## REQUIRED ACTIONS
(1) In the text on treating gambling addiction, which two psychological illnesses are named as having no endpoint at which they are declared cured?
(2) Please list every way, according to the text on treating gambling addiction, that an addiction could ruin a gambler.

## DOCUMENT EXCERPT

Treating gambling addiction
Gambling can be a fun once-in-a-while activity or, for the lucky few, a way to win that illusive jackpot. Unfortunately, gamblers can become obsessive and compulsive about playing the ponies or pulling the one-armed bandit. They may find themselves in the throes of an addiction that could ruin them financially, socially, psychologically or even physically.
What Causes Gambling Addictions?
Addictions, no matter the substance or action, all find their root cause in psychology. So, what causes gambling addictions? While many people can begin to do or take something as a habit, an addiction forms when that person becomes psychologically dependent. Simply put, an addiction is when you simply cannot stop doing something by choice alone because you need the high, the end result or the fulfillment it provides. Gamblers Anonymous explains that gamblers often feel they can control their activities while compulsive gamblers are actually controlled by them instead. This much is certain: While no one chooses to have an addiction, it’s important to choose when to break free of its hold.
If you become addicted to gambling, your entire life can be impacted. You can face financial ruin, the loss of your home or business because of gambling debts, the ending of a marriage or loss of child custody, or your downward spiral can lead you to additional addictions and psychological ailments. This is why it’s so important to recognize a problem as early as possible, so you can find help on treating gambling addiction.
Is There a Cure for Gambling?
Psychological illnesses, such as obsessive-compulsive disorder or anorexia, don’t have an endpoint at which they are declared cured. At Gamblers Anonymous, members come to know that this is true of their illness as well. Is there a cure for gambling? No. But as with any other addiction, steps can be taken to break the hold gambling has over your life or over the lives of your loved ones. Whether you gamble all the time and cannot stop or go on binges that spiral out of control, the time to seek help is now.
Therapies for Gamblers
Therapies for gamblers run the gamut from intensive treatments to group-based recovery. Gambling addiction treatment programs are not a one-size-fits-all proposition; rather, you need to educate yourself on the options available to you and your family, so you can make the right decision that leads to the best outcome for everyone involved.
Cognitive Behavioral Therapy Treatment
Cognitive behavioral-therapy treatment sessions have shown promising results in the face of a variety of addictions, including gambling. With this treatment, a mental health professional can help an addict to identify the thought processes that have led to the compulsive gambling practice. For instance, many gamblers come to believe that if they just keep placing bets for a while longer, they will surely win the large jackpot they’ve been chasing. Instead of the dream of riches, other gamblers will keep at it, hoping that future winnings will pay their past debts.

## SOURCE DATA

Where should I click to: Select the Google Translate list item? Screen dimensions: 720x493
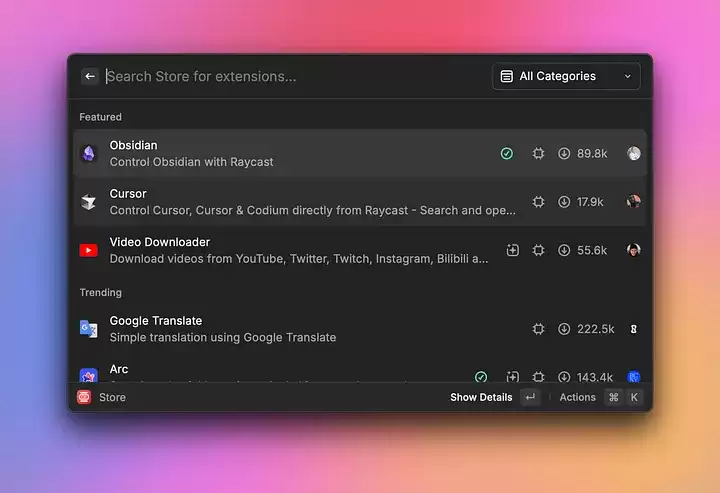[x=300, y=329]
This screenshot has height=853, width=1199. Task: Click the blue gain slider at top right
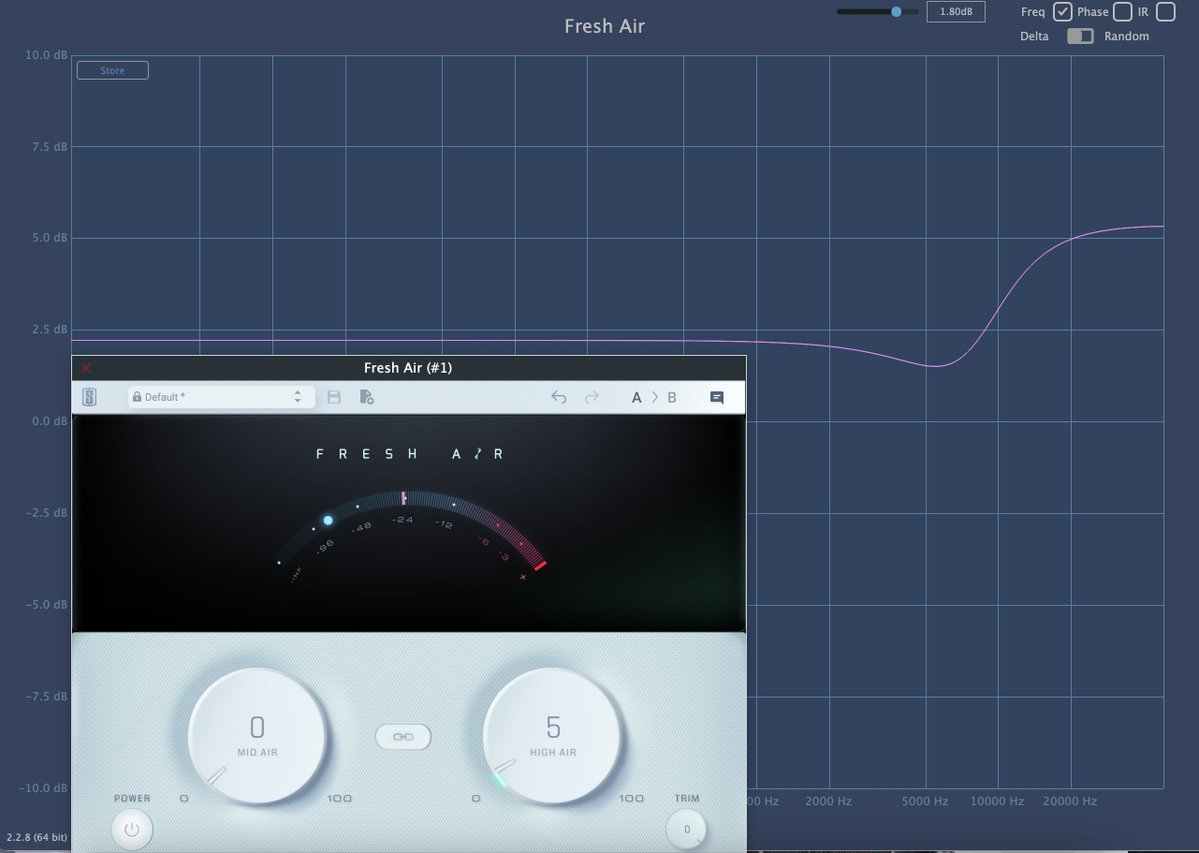[895, 11]
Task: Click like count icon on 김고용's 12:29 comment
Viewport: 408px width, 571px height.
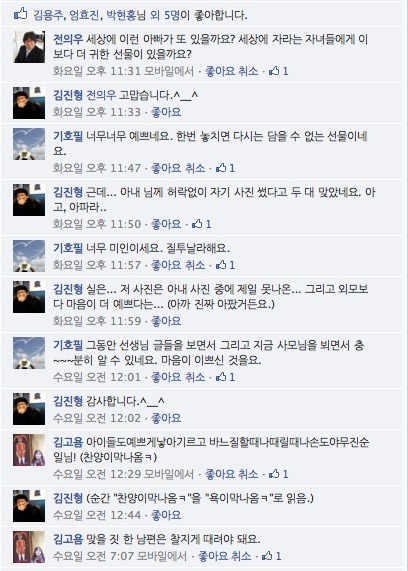Action: 278,474
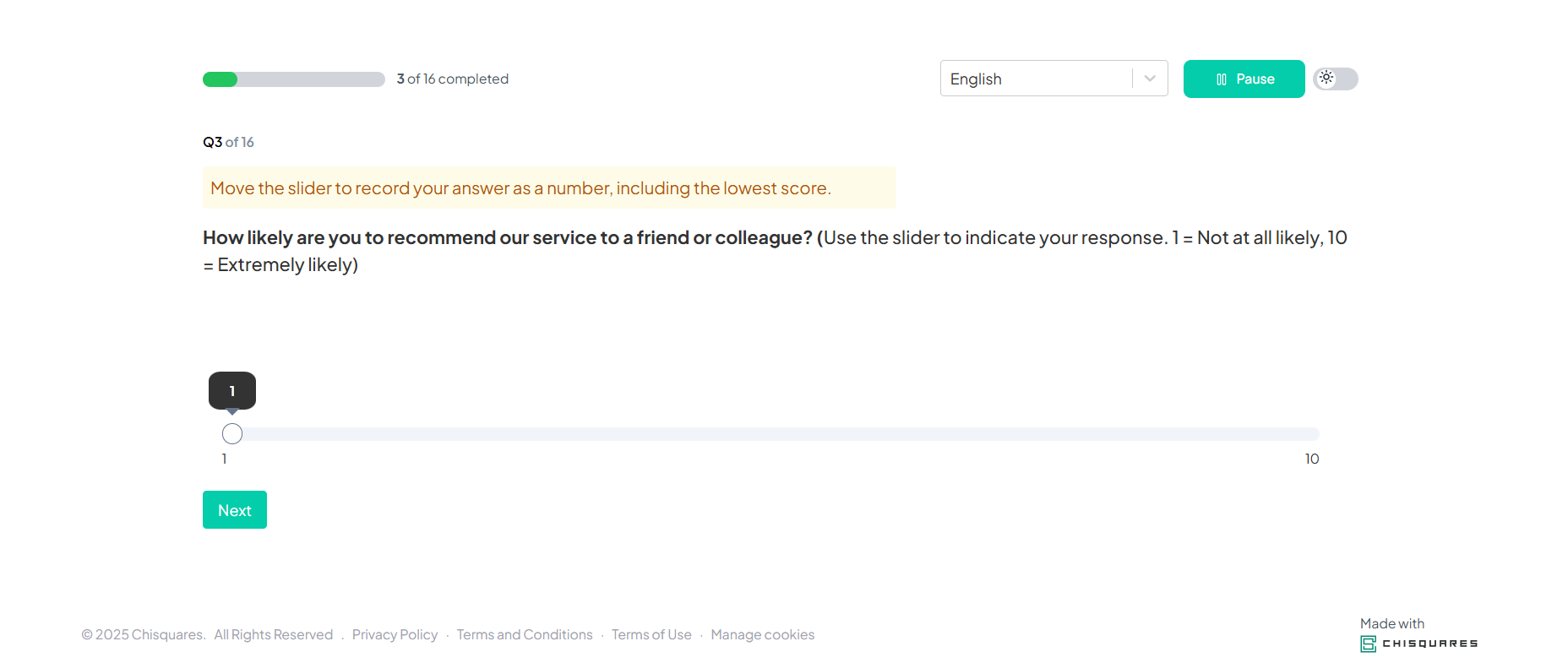
Task: Toggle the light/dark mode switch
Action: [x=1336, y=79]
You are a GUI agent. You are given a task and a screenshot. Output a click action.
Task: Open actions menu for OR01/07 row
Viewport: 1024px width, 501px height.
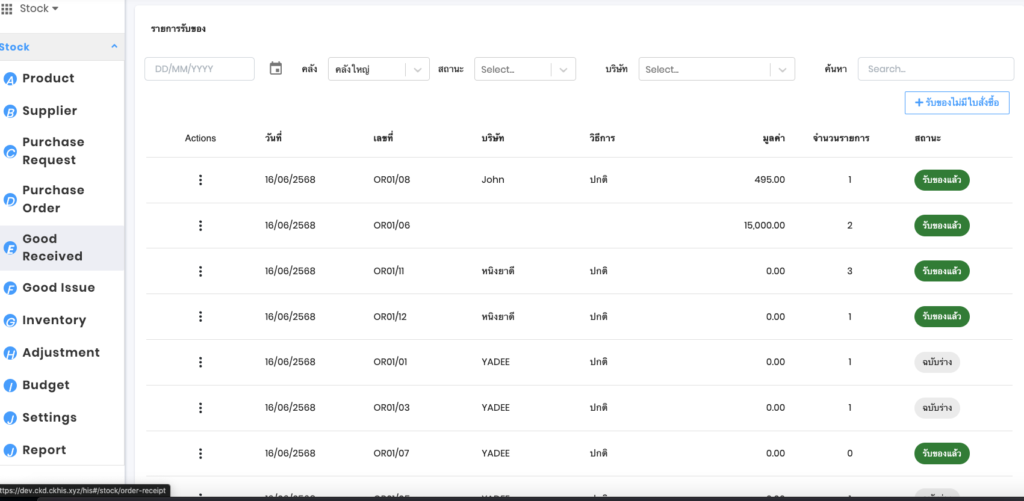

## ANSWERS BY ITEM NUMBER
(1) Obsessive-compulsive disorder and anorexia.

(2) Financially, socially, psychologically, physically